I appreciate the lessons but had to express this honest feedback (my personal feeling, not claiming any hard evidence based case).
Kind regards.
The bears have gotten the probability of a correction up to 50% a few times, but never more than that. The bulls keep coming back, pushing the probability of another leg up back up to 60% . As I have been saying, even if the bears get a correction, the bull trend is so strong that the bulls will buy it, expecting at least a test of the high.
Appreciate the answer, thanks and take care.
And the FOMC tommorrow may be an interesting trigger.
Could this not just be a buy vacuum. If we don’t gap up but open down with a bear bar at a double top on the daily, would that be a HH MTR daily taking us back to the bottom of the range.

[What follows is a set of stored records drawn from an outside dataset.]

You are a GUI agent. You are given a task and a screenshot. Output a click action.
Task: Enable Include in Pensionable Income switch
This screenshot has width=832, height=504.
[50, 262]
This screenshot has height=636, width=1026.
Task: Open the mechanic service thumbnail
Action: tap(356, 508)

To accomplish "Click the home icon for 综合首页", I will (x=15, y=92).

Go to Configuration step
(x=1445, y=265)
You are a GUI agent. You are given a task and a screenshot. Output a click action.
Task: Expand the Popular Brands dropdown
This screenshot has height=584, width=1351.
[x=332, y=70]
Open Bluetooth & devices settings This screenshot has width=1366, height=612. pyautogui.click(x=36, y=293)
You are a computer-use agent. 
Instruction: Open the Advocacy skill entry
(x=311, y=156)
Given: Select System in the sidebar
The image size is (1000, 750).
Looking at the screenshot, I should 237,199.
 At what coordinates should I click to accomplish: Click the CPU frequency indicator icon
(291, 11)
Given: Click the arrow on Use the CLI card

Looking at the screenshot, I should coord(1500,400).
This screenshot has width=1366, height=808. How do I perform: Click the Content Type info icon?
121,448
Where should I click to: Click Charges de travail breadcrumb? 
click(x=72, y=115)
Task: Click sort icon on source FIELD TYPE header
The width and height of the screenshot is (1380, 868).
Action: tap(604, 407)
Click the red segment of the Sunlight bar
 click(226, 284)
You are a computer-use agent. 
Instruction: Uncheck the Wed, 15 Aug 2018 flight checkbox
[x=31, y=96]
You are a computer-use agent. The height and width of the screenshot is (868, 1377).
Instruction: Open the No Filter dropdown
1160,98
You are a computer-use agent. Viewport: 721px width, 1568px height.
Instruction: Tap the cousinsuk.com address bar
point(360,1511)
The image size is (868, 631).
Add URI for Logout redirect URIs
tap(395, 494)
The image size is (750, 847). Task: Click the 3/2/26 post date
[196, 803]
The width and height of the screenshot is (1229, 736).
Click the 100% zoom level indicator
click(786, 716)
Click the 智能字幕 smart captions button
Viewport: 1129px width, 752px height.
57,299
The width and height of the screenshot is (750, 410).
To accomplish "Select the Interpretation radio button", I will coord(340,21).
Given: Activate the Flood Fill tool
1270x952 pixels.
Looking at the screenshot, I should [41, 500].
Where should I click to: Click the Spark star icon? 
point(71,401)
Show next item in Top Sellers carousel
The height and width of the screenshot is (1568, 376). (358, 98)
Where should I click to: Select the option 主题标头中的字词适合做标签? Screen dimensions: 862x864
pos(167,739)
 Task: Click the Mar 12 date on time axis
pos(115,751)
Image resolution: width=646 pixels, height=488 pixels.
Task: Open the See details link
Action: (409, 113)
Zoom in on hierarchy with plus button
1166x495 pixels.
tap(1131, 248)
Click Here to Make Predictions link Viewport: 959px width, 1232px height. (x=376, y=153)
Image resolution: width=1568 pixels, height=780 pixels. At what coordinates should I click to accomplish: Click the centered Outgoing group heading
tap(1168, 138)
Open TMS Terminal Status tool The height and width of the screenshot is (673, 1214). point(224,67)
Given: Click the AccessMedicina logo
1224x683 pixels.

Absolutely. As I said, we live in a 40 – 60% world. There is always going to be at least a 40% chance that a breakout will fail. That does not mean a 40% chance of a race to the bottom. It means a transformation into a trading range, where the probability would be around 50 – 50, just like in the September selloff. That is why I kept saying that there was a 50% chance that it would reverse up to a new high.
three weeks down and everybody is pessimist, three weeks up and we all are optimists again.
We live in a 40 – 60% world, and the market constantly probes support and resistance. Probability goes up in breakouts and down in trading ranges. It will be that way forever.